The prominent United States-based cryptocurrency exchange, Coinbase has taken a step ahead to revise its debt buyback initiative due to underwhelming demand, as per a recent announcement.
The exchange’s effort to repurchase bonds has garnered a response below expectations, with a total of slightly over $50 million in bonds tendered by investors since the program’s commencement earlier this month. This falls short of the initially targeted amount of $150 million.
In light of these circumstances, Coinbase has chosen to enhance its proposition regarding the 3.625% senior notes set to mature in 2031. The original offer of 64.5 cents on the dollar has been upgraded to 67.5 cents on the dollar.
It is important to note that participants who engaged in the buyback initiative prior to the designated early tender deadline will be eligible for the revised offer, along with any accumulated and unpaid interest linked to the bonds they tendered.

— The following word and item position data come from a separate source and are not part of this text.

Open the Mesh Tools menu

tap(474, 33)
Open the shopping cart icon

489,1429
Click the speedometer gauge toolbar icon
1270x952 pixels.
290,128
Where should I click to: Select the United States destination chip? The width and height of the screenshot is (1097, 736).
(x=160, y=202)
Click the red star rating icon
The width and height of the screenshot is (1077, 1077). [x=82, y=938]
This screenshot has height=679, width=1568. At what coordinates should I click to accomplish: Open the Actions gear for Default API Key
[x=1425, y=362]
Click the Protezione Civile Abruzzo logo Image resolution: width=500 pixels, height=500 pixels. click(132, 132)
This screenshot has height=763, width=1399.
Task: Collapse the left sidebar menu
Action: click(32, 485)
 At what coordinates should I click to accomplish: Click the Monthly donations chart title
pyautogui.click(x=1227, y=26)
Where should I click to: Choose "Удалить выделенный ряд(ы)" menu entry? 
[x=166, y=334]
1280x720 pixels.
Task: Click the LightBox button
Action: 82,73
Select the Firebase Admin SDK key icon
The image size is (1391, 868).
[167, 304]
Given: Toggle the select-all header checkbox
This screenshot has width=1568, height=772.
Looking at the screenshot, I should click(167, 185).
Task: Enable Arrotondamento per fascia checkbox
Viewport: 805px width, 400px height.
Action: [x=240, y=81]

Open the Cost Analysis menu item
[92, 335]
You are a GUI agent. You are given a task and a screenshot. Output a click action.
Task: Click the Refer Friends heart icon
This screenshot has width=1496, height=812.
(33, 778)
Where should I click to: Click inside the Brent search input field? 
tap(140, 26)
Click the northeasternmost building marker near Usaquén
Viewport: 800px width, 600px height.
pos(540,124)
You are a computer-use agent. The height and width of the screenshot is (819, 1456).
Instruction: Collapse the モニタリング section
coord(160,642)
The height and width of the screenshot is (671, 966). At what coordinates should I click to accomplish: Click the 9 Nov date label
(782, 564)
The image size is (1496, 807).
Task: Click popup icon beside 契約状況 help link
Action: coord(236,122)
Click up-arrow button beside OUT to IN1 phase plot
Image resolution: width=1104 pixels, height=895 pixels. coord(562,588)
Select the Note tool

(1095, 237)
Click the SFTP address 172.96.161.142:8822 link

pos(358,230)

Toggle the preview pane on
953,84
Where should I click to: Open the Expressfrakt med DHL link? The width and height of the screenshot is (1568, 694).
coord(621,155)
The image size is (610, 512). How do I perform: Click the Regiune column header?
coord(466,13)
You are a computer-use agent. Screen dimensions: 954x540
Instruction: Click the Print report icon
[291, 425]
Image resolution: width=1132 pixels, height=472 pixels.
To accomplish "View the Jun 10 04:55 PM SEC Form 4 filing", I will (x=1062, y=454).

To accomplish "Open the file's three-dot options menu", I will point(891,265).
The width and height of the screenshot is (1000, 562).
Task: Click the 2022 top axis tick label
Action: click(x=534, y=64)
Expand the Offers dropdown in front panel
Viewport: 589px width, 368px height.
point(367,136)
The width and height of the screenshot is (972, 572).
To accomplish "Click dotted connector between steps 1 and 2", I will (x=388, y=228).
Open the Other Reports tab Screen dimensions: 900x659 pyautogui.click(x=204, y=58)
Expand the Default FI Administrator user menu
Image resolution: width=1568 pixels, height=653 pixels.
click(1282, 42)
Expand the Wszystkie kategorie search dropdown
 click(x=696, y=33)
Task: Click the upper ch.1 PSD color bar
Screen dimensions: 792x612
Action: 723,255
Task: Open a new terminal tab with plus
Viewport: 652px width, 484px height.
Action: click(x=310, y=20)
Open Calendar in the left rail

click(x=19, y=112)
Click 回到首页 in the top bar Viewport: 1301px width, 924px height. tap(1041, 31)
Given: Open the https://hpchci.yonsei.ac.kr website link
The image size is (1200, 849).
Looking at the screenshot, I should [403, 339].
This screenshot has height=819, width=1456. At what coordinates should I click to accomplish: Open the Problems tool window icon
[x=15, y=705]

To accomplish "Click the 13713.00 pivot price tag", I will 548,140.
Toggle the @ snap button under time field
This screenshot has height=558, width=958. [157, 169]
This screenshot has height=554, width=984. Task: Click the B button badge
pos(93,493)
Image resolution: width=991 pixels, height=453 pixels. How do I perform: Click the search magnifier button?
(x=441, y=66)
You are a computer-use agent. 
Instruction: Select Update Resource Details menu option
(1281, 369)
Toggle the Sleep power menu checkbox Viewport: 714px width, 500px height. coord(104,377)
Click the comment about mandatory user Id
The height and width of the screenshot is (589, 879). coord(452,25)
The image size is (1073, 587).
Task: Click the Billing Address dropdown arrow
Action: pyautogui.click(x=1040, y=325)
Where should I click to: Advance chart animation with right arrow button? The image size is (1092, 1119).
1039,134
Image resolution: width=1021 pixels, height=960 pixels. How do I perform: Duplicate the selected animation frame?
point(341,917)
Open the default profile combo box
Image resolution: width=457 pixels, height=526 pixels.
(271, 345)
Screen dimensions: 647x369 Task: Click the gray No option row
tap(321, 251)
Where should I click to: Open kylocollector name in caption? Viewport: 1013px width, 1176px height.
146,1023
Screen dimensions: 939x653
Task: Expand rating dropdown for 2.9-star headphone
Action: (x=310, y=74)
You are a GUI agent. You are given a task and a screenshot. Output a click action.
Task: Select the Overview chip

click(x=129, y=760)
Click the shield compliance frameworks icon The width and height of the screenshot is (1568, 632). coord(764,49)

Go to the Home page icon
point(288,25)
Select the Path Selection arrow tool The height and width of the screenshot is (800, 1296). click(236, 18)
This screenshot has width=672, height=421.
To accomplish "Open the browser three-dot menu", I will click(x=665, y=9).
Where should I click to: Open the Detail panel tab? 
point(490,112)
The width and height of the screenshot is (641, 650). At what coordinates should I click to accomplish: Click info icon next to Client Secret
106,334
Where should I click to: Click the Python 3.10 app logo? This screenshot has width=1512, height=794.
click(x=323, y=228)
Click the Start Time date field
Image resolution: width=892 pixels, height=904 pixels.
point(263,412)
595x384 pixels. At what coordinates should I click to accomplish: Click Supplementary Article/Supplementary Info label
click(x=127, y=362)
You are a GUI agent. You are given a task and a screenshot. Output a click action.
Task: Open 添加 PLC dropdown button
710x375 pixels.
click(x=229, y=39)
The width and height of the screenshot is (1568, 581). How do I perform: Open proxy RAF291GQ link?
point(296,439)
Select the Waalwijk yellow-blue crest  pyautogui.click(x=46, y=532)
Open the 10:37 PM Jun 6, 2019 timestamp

Coinbase provided further clarification, stating, “Holders of Notes (‘Holders’) who validly tendered and did not validly withdraw their Notes at or prior to the Early Tender Time are eligible to receive the Amended Consideration for the Notes accepted for purchase.”
The cryptocurrency exchange emphasized that these participating note holders will additionally receive the accrued and unpaid interest connected to the notes that were tendered and approved for purchase.
Last year, Coinbase initiated the issuance of $1 billion worth of 3.625% senior notes maturing in 2031, a move that coincided with a significant downturn in the cryptocurrency market. These notes experienced a fall, plummeting to 47 cents on the dollar in December 2022.
During this time, Brian Armstrong, CEO of Coinbase, cautioned about the potential for a 50% drop in revenue due to the ongoing bearish trend in the crypto market.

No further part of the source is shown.